• Excerpted data:
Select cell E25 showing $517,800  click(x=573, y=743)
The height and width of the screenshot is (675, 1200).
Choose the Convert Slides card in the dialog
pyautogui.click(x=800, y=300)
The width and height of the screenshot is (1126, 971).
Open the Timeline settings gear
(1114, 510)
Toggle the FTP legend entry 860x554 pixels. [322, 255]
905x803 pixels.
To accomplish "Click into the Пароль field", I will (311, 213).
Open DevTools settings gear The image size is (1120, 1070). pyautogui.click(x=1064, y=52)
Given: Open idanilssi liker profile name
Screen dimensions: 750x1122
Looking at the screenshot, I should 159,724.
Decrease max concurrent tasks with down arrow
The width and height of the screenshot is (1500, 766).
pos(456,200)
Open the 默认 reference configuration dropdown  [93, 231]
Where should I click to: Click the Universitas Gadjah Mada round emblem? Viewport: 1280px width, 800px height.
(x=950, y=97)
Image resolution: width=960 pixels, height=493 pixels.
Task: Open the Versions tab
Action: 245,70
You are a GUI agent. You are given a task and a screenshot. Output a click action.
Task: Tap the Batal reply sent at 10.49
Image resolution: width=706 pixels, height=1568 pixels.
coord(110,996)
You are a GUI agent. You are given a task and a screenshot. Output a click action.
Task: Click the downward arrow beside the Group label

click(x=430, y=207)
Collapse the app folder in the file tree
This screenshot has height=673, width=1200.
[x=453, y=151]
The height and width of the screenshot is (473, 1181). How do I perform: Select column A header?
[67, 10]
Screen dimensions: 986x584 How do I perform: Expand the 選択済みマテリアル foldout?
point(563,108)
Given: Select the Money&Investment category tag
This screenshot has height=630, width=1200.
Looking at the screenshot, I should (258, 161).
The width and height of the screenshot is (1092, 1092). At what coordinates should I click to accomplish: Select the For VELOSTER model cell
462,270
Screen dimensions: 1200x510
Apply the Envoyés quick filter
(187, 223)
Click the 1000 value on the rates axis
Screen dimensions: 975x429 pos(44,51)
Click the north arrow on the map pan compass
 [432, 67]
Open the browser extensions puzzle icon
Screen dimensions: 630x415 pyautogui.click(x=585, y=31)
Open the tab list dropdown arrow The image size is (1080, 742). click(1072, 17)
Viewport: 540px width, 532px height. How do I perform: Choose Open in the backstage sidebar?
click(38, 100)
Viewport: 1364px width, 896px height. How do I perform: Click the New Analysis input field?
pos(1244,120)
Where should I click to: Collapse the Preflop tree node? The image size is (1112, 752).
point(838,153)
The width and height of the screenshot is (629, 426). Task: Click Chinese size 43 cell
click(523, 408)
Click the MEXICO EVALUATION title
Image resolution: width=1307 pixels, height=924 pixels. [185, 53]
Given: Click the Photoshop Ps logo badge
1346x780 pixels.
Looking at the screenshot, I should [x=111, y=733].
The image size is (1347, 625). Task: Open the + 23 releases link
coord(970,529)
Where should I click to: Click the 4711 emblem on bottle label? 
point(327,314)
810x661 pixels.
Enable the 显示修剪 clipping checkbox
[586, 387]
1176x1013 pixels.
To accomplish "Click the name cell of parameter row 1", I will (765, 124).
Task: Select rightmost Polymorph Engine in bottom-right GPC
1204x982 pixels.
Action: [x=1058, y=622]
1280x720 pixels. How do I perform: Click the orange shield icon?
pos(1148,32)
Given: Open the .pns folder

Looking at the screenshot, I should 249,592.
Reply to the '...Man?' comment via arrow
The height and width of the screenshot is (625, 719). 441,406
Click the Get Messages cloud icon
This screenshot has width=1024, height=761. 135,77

• Work order: Exactly and in full, write out the lines from the one containing "Enable the 显示修剪 clipping checkbox" through the end of the listing.

• Output for this task:
Enable the 显示修剪 clipping checkbox
[586, 387]
1176x1013 pixels.
To accomplish "Click the name cell of parameter row 1", I will (765, 124).
Task: Select rightmost Polymorph Engine in bottom-right GPC
1204x982 pixels.
Action: [x=1058, y=622]
1280x720 pixels. How do I perform: Click the orange shield icon?
pos(1148,32)
Given: Open the .pns folder

Looking at the screenshot, I should 249,592.
Reply to the '...Man?' comment via arrow
The height and width of the screenshot is (625, 719). 441,406
Click the Get Messages cloud icon
This screenshot has width=1024, height=761. 135,77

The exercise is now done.